## INSTRUCTIONS
1) List the section headings in the abstract on environmental factors and adult female reproductive health, in the order they appear.
2) Repeat word for word the passage of the abstract on environmental factors and adult female reproductive health that starts at the words "Study objective: To" and stops after the words "Health and Fertility.".

Start of EXCERPT TO READ

Study objective: To broadly review the recent literature linking environmental factors and adult female reproductive health for the UCSF-CHE Summit on Environmental Challenges to Reproductive Health and Fertility.
Design: Reviewed articles indexed in PubMed from 1999-2007 addressing environment and puberty, menstrual and ovarian function, fertility, and menopause.
Result(s): The strongest evidence of environmental contaminant exposures interfering with healthy reproductive function in adult females is for heavy metals, particularly lead. Compounds that can influence hormone function, including pesticides and persistent pollutants, are also associated with risk. The pattern of effects for these endocrine-active compounds is often complex, with no clear dose response, but alterations in function and poor reproductive health outcomes are observed. From a clinical perspective, most modifiable risk appears to be associated with exposures in unique populations (contaminated fish consumers) or occupational groups (farmworkers). Many compounds have demonstrated increased risks for reproductive health impairment in women, but the literature is largely cross-sectional in nature and too sparse or inconclusive to support causal inference.
Conclusion(s): Reproductive function in adult females is impaired by lead exposure. Pesticides and persistent pollutants can alter hormone function resulting in adverse reproductive health effects. Coordinated research is needed to address contaminant effects across the life span.

End of EXCERPT TO READ
Start of ENTRIES SHOWN

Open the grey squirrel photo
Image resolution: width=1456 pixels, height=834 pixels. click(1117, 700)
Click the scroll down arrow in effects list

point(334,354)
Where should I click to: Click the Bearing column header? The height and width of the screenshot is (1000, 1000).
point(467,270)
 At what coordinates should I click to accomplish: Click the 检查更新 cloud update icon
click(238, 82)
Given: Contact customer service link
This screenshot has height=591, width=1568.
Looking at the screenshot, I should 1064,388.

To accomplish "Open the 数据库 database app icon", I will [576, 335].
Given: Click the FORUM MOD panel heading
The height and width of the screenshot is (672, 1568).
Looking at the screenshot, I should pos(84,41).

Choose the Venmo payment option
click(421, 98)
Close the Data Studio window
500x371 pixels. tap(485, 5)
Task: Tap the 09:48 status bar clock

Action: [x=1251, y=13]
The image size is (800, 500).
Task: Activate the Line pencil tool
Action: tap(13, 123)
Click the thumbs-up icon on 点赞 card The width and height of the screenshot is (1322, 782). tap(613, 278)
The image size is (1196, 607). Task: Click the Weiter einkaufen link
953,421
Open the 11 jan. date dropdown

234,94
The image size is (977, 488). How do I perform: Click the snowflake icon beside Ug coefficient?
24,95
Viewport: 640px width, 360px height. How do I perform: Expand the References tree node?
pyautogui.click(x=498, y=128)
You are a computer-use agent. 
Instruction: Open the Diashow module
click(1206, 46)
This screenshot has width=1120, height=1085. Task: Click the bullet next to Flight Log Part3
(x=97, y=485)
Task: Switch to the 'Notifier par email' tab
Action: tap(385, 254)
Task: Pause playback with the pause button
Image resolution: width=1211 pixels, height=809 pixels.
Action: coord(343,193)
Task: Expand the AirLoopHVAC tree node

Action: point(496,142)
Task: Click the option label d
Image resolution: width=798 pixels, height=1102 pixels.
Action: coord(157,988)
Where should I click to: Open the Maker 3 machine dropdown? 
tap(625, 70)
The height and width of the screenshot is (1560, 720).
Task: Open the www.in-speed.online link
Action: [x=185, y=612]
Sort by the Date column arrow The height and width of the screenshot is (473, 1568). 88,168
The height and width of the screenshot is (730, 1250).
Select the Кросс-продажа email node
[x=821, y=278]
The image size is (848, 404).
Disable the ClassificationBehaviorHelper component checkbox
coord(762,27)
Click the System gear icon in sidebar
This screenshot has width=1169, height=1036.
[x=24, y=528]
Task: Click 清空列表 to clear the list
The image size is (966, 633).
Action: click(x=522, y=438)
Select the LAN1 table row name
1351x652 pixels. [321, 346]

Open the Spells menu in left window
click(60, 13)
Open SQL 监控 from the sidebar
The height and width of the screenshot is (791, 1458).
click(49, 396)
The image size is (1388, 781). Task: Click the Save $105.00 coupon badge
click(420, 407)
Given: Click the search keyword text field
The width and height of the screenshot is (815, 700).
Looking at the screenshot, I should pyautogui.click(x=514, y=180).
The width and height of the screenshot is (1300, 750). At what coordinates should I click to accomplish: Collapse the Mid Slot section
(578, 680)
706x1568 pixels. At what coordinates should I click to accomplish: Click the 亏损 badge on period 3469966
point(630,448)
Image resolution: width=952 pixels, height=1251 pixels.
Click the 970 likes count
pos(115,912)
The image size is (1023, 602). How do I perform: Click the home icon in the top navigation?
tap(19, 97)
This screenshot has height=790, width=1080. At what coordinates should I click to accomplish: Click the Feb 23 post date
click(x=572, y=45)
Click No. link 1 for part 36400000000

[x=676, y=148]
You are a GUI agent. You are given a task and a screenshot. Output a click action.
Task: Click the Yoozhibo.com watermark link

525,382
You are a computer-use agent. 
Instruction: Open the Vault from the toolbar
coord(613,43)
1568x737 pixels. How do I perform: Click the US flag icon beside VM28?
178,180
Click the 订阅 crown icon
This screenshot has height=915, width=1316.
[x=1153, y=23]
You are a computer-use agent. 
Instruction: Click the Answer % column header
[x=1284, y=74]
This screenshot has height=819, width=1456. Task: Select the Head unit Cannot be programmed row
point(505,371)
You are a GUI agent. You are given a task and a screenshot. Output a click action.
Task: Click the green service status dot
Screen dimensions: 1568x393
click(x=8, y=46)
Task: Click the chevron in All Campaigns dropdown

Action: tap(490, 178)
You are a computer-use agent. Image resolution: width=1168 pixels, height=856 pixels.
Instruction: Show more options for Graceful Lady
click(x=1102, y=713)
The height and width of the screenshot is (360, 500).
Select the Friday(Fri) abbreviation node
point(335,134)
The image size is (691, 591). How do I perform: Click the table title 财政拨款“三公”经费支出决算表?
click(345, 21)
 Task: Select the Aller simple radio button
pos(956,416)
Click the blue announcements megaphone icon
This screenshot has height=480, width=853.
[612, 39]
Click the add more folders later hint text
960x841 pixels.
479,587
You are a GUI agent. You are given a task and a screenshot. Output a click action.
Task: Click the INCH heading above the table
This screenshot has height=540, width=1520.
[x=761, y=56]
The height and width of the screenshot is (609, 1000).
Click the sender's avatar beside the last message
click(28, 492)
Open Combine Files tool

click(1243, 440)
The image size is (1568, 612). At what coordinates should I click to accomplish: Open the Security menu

End of ENTRIES SHOWN

## ANSWERS TO THE PROBLEMS
1)
Study objective
Design
Result(s)
Conclusion(s)

2)
Study objective: To broadly review the recent literature linking environmental factors and adult female reproductive health for the UCSF-CHE Summit on Environmental Challenges to Reproductive Health and Fertility.